TASK INPUTS START

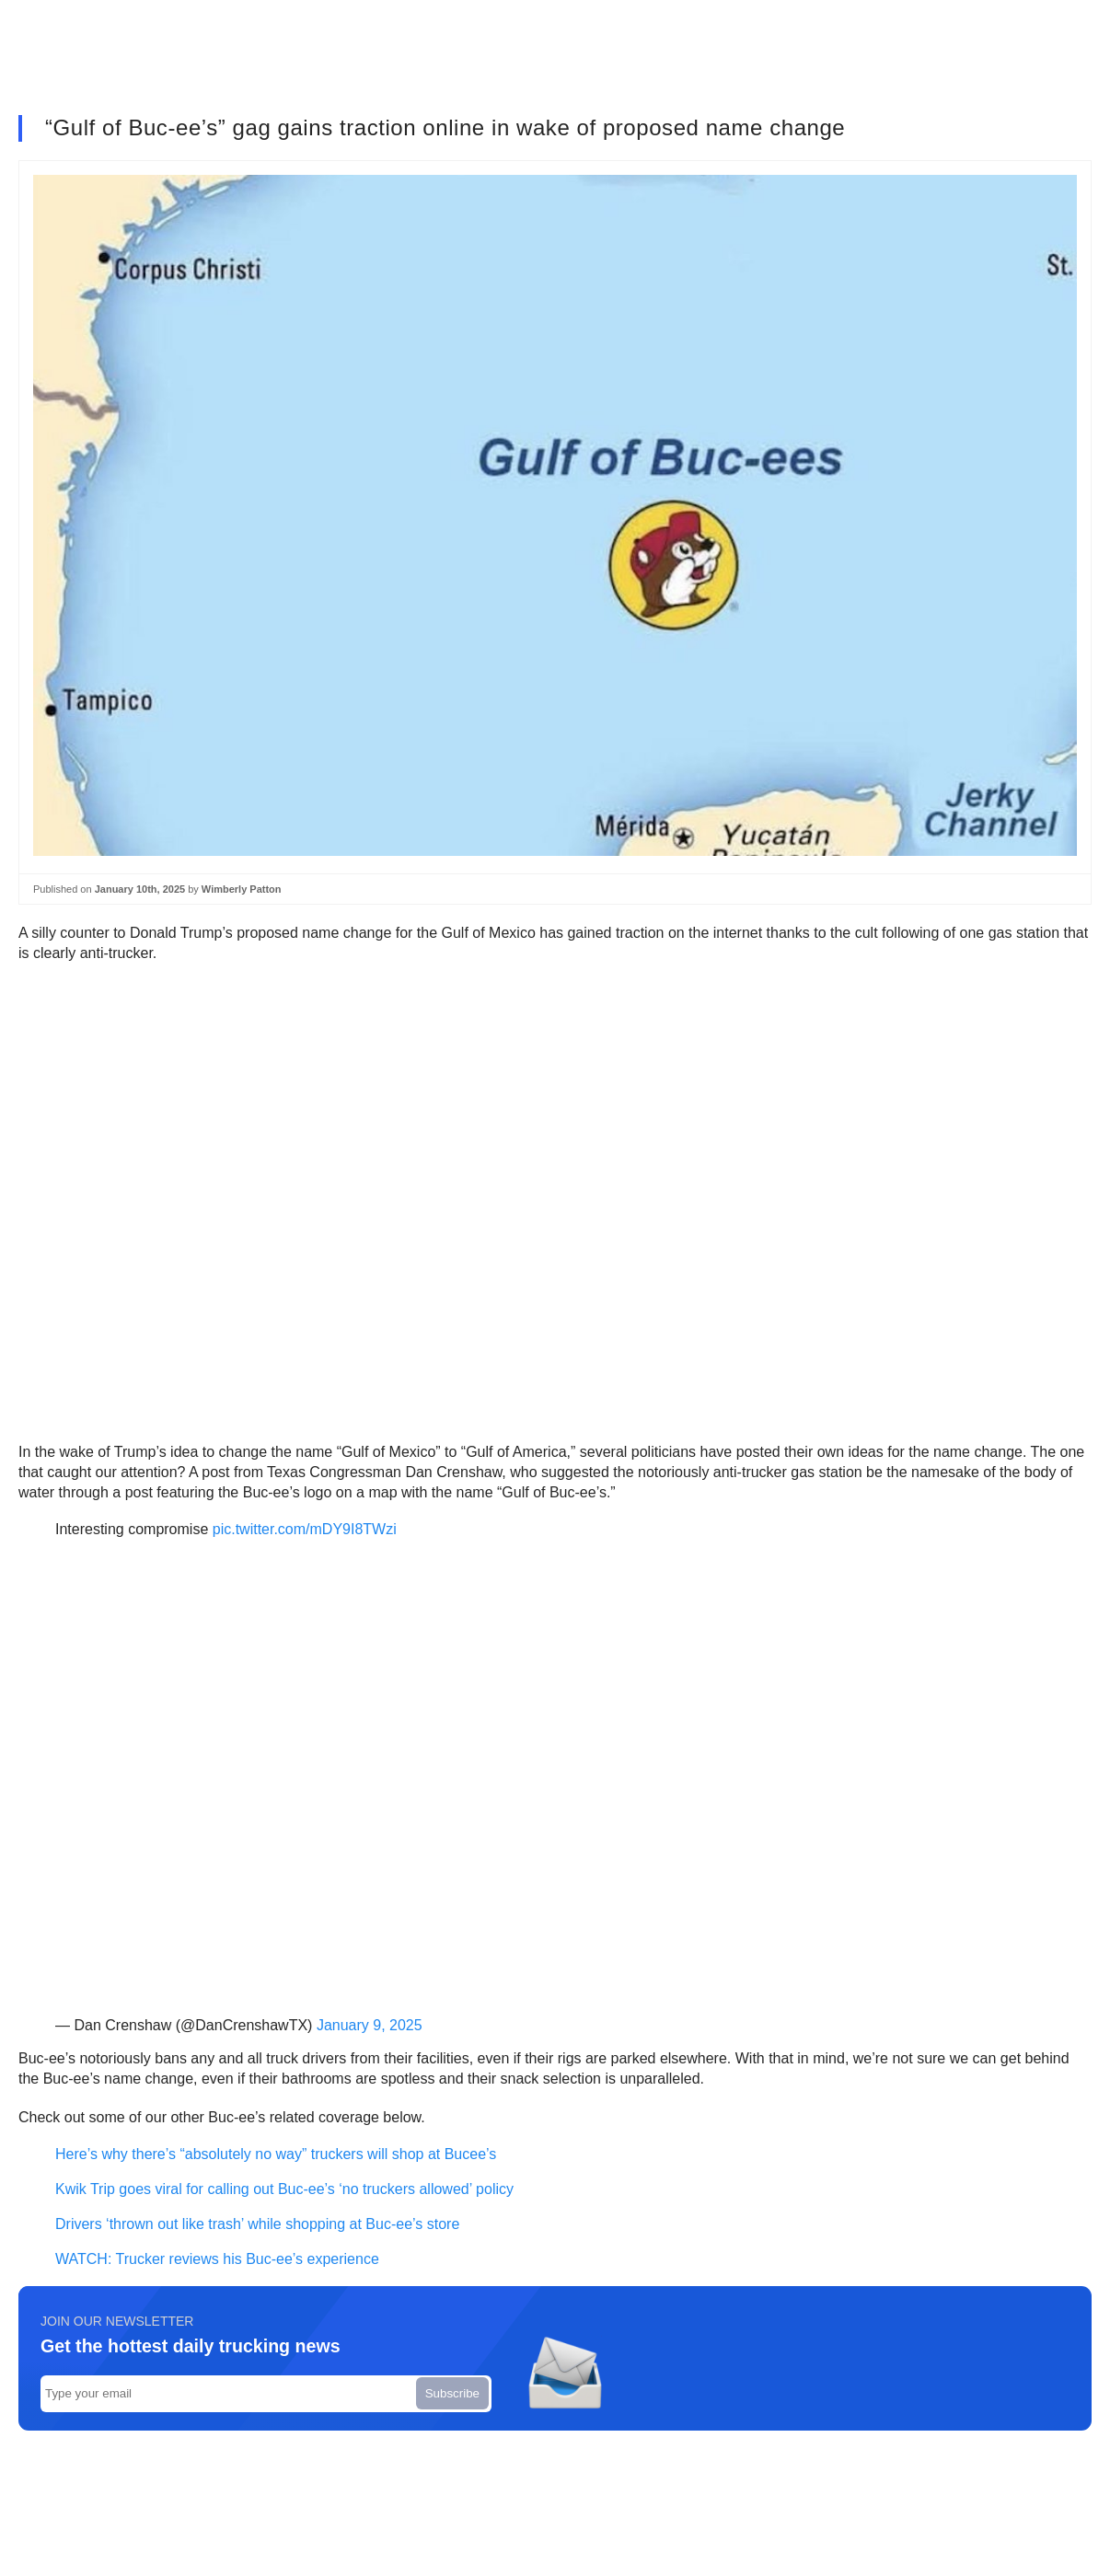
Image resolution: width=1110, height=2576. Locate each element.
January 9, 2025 (369, 2025)
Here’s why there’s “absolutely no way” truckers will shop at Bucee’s (275, 2154)
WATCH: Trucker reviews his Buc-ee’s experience (217, 2259)
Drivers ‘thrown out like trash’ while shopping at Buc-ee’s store (257, 2224)
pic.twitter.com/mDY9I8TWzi (305, 1529)
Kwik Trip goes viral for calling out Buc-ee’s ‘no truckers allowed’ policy (284, 2189)
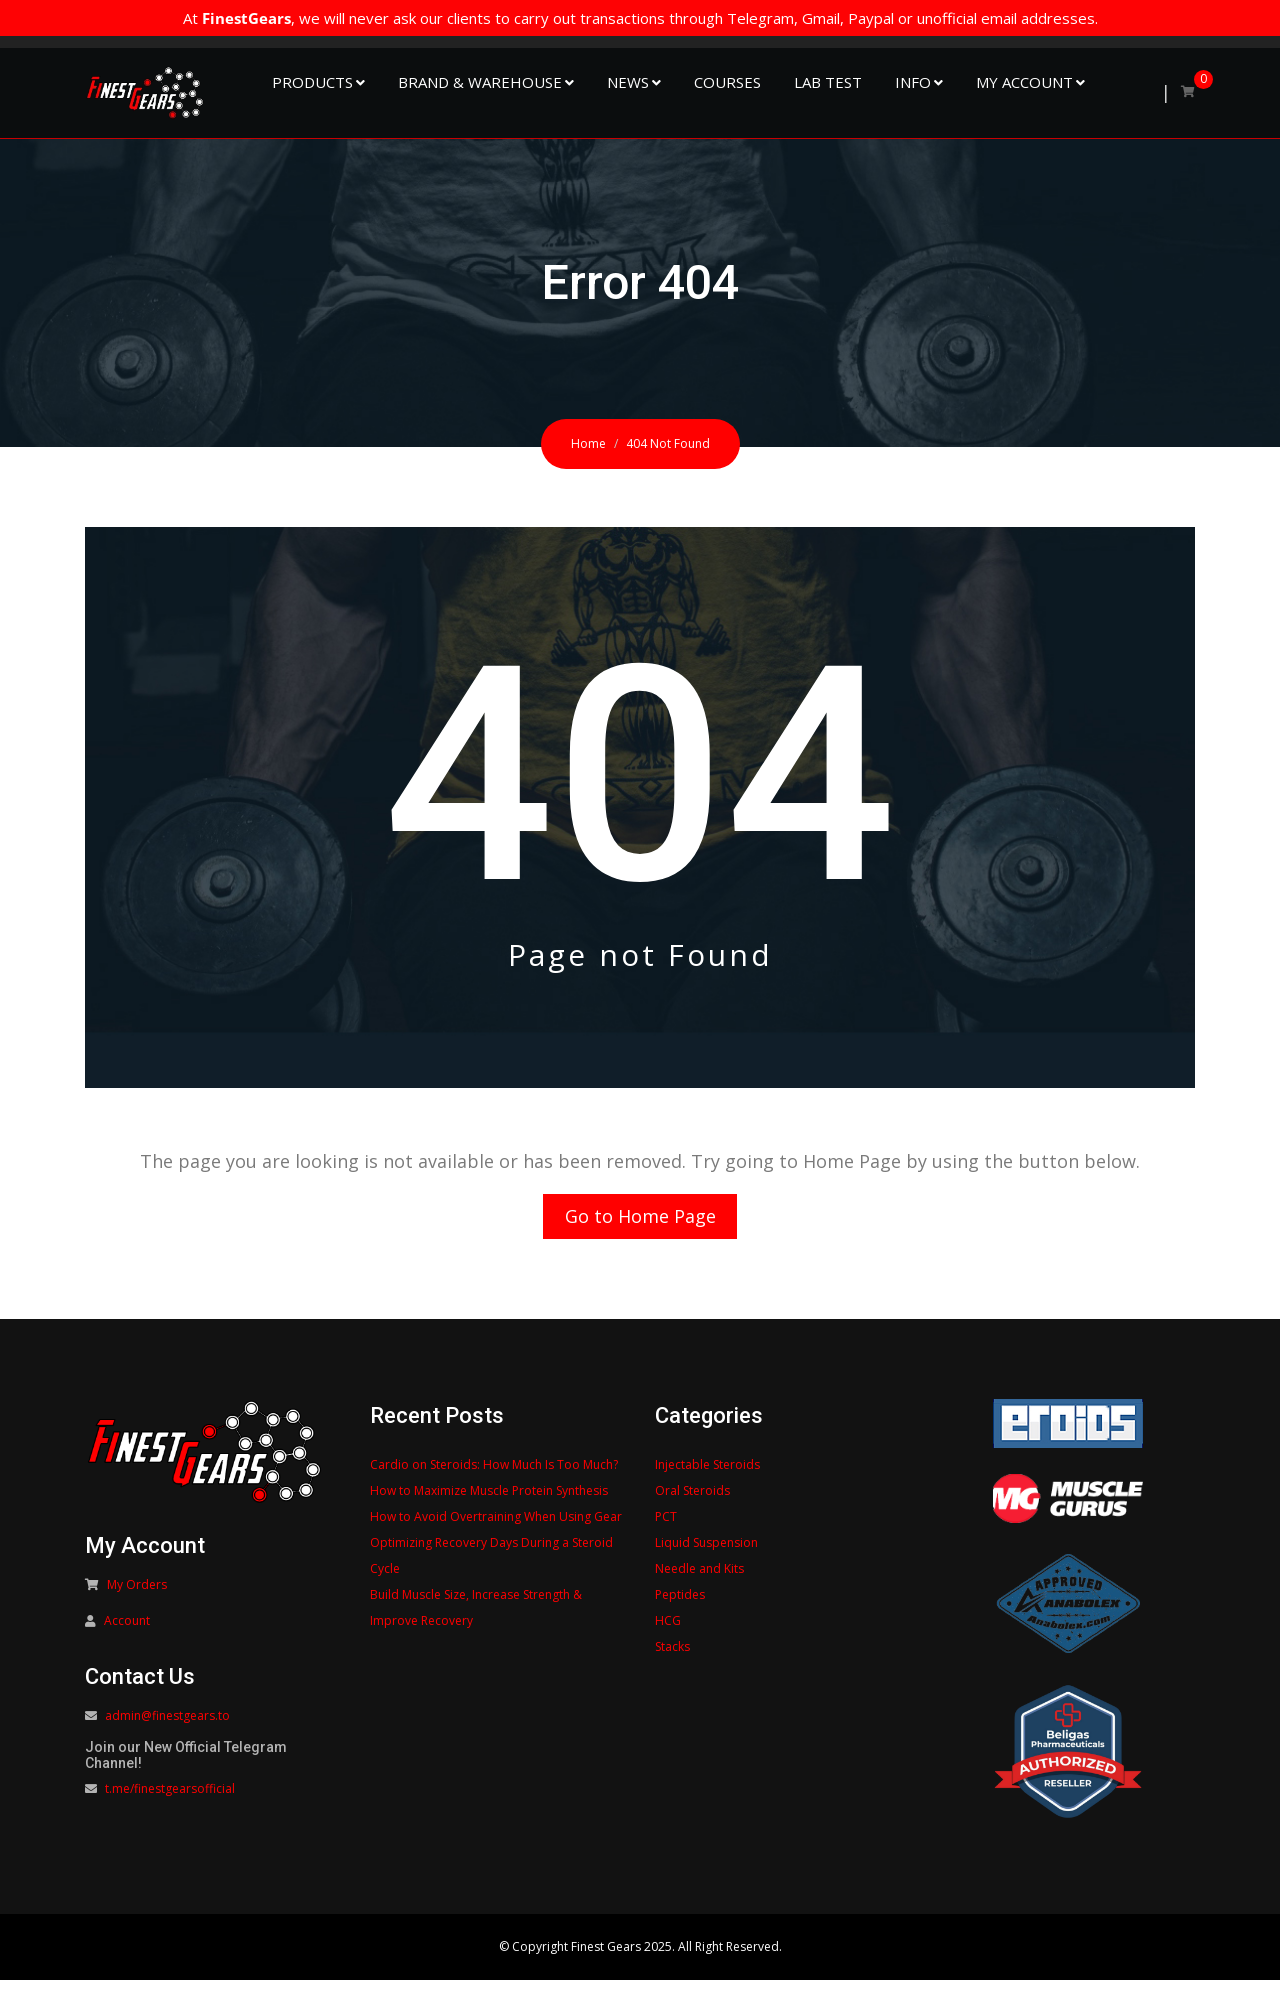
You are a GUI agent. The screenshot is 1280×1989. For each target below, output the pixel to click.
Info (913, 82)
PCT (666, 1525)
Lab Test (828, 82)
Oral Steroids (692, 1499)
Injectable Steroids (707, 1473)
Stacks (672, 1655)
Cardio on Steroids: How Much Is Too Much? (494, 1473)
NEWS (628, 82)
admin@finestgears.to (167, 1725)
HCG (668, 1629)
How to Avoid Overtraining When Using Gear (496, 1525)
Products (312, 82)
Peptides (680, 1603)
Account (127, 1630)
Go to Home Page (640, 1221)
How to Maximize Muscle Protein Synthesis (489, 1499)
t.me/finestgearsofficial (170, 1798)
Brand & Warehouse (480, 82)
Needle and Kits (699, 1577)
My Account (1024, 82)
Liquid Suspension (706, 1551)
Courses (727, 82)
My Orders (137, 1594)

TASK INPUTS END

# EXERCISE GOAL
Could you find every line in the records above that has the string "each" and copy it?

# EXPECTED OUTPUT
Image resolution: width=1110, height=2576. Locate each element.
You are a GUI agent. The screenshot is 1280×1989. For each target below, output the pixel to click.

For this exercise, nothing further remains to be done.